**Work task:** Check each line of the listing below for the string "logo", then copy every line that has it.

======== Extracted entries

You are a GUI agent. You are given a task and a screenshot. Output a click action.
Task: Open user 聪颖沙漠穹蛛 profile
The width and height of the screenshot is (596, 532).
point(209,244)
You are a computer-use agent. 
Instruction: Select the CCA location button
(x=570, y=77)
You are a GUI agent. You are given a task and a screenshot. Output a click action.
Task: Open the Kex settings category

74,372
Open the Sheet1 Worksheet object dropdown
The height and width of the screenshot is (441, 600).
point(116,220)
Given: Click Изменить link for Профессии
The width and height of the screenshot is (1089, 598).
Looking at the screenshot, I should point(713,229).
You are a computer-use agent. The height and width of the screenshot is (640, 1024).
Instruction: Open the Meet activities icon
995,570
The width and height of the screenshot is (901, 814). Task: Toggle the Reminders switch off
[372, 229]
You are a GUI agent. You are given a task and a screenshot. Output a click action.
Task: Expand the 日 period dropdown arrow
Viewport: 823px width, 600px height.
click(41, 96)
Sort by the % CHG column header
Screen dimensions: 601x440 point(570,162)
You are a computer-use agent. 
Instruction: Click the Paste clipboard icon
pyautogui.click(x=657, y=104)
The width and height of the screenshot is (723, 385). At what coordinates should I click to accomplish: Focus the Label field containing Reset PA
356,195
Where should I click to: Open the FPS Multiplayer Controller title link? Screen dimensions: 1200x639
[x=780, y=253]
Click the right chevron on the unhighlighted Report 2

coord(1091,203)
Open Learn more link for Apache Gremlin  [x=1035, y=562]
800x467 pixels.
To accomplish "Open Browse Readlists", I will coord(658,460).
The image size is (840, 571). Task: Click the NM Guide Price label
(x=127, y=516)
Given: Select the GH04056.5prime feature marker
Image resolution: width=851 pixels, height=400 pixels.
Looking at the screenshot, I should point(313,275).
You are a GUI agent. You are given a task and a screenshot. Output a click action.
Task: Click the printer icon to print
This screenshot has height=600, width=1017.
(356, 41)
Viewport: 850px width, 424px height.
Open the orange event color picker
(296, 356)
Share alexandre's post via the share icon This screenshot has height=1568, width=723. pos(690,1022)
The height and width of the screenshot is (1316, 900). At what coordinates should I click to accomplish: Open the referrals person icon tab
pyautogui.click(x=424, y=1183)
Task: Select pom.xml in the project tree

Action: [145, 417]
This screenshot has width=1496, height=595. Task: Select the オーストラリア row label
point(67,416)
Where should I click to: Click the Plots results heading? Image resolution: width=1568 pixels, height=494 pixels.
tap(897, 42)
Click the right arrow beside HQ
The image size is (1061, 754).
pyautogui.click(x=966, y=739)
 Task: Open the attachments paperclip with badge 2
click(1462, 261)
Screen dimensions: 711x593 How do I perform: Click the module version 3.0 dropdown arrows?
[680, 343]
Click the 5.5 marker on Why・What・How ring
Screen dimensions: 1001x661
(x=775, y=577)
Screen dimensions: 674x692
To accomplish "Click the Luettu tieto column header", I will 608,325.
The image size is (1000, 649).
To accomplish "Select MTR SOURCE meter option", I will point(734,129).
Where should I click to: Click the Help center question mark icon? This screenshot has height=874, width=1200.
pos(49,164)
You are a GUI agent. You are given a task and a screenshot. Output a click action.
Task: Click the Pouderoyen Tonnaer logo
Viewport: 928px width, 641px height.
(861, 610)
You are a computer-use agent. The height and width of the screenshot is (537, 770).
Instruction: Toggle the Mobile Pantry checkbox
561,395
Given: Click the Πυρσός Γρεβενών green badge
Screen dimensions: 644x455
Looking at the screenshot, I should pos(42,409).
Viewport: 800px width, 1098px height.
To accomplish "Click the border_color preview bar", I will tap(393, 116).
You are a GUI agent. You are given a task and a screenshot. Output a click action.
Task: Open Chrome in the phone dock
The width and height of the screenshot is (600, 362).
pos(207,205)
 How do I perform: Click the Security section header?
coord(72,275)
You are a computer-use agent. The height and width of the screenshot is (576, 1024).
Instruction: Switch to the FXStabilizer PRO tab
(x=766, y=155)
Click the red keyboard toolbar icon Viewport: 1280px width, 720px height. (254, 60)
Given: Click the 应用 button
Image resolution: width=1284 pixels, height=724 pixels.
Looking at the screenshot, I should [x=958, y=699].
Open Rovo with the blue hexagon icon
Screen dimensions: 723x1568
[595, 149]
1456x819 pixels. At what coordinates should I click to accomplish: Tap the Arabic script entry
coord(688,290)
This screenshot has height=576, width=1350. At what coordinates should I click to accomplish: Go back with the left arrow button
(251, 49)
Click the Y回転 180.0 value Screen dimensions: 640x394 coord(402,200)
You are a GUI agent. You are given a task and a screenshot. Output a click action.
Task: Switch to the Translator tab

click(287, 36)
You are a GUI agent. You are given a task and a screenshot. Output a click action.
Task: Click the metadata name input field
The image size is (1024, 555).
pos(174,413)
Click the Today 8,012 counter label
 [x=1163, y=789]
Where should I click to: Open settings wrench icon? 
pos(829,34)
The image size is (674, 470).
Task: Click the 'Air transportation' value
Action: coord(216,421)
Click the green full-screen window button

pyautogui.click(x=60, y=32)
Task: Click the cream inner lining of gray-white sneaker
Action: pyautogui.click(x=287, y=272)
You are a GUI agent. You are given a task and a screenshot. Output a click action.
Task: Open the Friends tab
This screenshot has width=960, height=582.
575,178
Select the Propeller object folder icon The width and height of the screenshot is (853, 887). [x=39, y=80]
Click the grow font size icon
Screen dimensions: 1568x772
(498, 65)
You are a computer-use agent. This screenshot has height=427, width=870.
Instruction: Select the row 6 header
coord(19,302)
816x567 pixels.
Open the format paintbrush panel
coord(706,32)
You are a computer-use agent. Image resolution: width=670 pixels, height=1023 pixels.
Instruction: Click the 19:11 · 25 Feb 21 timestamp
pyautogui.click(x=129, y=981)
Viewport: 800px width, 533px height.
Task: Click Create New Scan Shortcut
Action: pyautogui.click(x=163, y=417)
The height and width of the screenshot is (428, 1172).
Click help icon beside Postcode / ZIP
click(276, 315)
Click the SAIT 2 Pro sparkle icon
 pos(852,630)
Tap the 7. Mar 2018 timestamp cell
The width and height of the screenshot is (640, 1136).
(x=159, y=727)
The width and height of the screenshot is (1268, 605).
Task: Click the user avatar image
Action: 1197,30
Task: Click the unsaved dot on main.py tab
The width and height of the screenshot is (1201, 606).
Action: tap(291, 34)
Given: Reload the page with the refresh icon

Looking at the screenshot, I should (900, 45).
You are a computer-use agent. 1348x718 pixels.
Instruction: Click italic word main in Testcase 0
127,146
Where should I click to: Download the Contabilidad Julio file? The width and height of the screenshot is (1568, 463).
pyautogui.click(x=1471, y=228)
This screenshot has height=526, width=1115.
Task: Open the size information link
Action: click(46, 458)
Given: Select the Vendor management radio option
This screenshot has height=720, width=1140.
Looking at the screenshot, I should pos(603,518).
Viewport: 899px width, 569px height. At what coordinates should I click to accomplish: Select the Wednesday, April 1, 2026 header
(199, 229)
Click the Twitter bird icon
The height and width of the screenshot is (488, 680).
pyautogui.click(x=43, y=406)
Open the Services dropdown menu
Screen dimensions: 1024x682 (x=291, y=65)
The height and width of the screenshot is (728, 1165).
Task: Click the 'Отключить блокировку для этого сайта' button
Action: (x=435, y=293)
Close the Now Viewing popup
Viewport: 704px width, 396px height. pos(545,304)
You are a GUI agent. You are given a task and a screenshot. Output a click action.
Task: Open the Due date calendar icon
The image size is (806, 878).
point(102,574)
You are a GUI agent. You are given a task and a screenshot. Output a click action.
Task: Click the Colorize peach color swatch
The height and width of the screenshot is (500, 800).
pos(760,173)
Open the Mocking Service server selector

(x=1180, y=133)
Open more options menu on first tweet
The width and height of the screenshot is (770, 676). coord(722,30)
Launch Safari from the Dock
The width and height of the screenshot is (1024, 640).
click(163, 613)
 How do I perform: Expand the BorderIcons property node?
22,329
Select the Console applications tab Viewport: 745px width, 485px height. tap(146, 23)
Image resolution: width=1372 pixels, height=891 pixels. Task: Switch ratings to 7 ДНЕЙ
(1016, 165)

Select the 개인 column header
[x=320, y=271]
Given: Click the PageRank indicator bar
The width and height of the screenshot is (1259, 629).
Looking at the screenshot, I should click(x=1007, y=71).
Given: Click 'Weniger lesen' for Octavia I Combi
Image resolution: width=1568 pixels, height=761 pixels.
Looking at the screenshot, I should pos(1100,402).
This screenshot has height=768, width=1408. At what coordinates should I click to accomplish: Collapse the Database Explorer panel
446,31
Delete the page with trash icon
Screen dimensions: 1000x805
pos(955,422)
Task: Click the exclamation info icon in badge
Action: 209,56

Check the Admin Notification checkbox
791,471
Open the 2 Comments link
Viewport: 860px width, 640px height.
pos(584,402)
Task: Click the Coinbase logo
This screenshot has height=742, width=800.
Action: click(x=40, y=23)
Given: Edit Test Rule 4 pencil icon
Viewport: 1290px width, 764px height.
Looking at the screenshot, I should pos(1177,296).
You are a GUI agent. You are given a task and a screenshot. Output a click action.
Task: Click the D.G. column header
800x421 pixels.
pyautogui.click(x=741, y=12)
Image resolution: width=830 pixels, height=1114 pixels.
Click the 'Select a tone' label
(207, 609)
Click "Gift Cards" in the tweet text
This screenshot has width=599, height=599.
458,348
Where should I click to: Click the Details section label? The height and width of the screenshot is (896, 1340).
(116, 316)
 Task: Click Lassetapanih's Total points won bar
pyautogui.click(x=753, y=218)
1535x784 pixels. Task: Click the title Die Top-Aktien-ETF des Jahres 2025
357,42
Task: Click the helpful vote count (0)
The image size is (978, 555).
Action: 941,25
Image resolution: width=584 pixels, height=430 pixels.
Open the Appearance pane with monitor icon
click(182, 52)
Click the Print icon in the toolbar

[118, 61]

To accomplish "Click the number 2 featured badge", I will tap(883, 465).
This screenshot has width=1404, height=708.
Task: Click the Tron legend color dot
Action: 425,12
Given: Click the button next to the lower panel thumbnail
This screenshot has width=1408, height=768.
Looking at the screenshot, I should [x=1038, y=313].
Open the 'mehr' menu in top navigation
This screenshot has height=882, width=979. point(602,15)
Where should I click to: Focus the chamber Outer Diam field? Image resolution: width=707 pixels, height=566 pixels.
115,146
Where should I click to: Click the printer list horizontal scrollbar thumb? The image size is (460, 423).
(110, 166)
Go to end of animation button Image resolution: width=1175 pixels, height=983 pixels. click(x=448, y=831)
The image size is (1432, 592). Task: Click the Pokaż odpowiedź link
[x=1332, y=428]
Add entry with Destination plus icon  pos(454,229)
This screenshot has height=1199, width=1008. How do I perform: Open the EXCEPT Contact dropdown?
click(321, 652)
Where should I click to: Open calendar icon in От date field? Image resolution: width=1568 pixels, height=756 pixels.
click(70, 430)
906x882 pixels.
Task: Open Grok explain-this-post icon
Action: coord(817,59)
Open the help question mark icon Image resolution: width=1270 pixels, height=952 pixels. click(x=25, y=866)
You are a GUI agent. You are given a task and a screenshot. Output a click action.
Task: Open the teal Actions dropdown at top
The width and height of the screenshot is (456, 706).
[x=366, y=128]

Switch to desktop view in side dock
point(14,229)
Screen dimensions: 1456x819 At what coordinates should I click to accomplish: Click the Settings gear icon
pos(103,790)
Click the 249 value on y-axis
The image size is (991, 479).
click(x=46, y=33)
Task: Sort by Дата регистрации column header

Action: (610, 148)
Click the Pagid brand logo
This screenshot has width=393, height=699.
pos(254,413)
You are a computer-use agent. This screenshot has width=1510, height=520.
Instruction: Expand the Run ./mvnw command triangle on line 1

================

**Completed task:**
Task: Click the Pouderoyen Tonnaer logo
Task: Click the Coinbase logo
Click the Pagid brand logo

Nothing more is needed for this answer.